--- TO DO ---
From the line containing "Task: Click the search magnifier icon" to the end of the data, retype every line exactly and nothing else. Drop the pictures.

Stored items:
BEGIN

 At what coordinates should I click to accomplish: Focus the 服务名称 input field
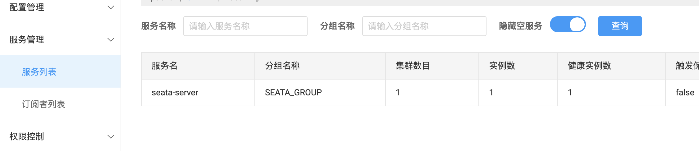pos(245,26)
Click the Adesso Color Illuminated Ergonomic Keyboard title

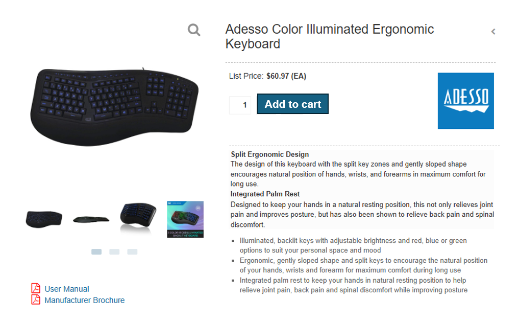coord(329,36)
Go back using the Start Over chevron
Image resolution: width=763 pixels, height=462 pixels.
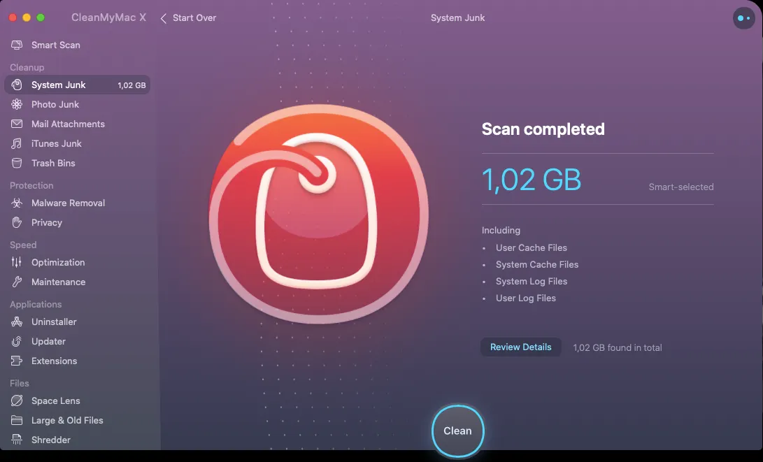point(164,18)
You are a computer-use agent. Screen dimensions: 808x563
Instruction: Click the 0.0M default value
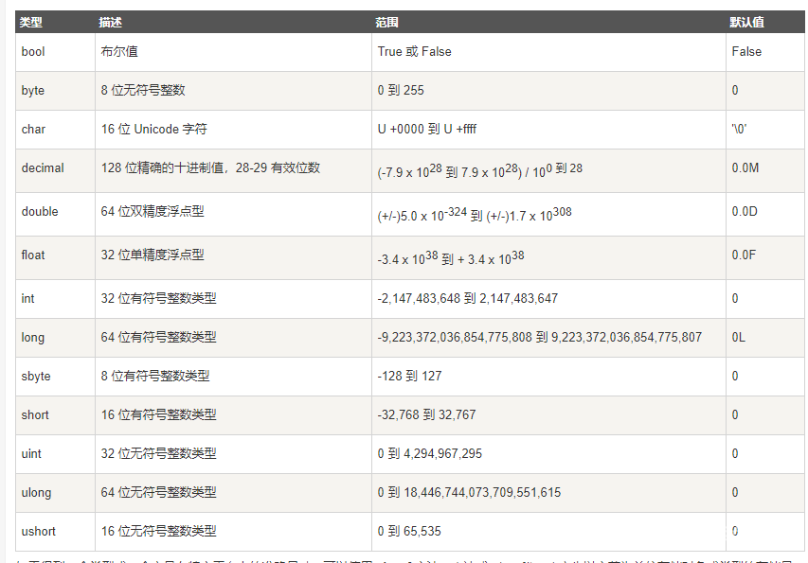click(x=745, y=168)
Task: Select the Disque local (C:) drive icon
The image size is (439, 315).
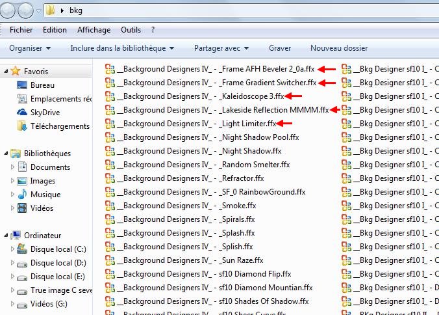Action: 22,249
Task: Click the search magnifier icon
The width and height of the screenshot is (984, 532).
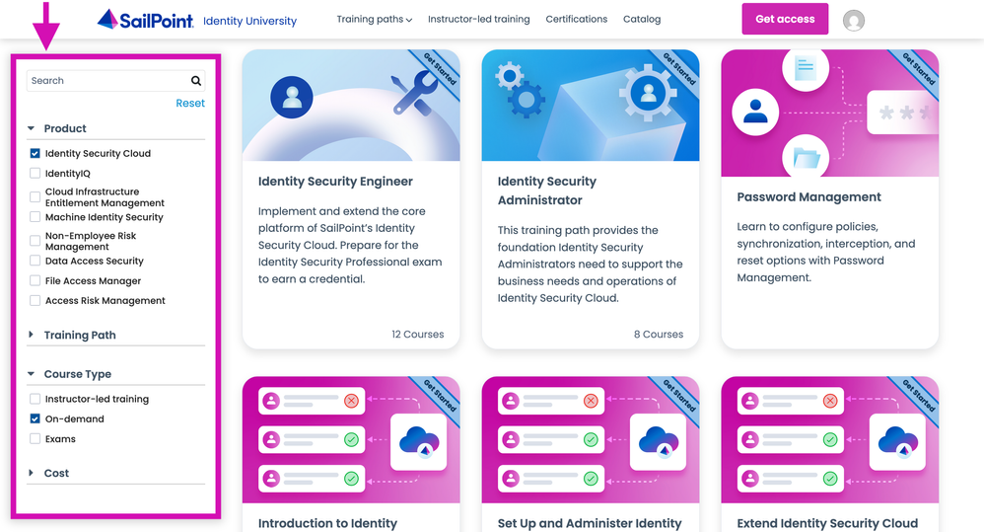Action: (196, 81)
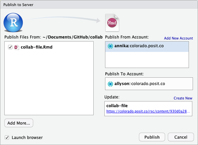This screenshot has width=198, height=145.
Task: Click the Publish button
Action: point(152,137)
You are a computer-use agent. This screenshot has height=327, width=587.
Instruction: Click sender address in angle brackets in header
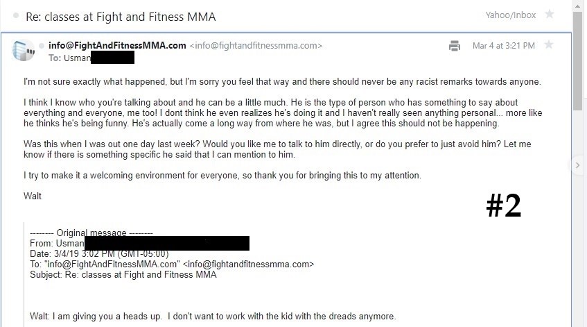coord(256,45)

END

--- RESPONSE AREA ---
Task: Click the search magnifier icon
The width and height of the screenshot is (984, 532).
Action: (196, 81)
This screenshot has width=198, height=145.
Task: Click the Publish button
Action: point(152,137)
You are a computer-use agent. This screenshot has height=327, width=587.
Instruction: Click sender address in angle brackets in header
coord(256,45)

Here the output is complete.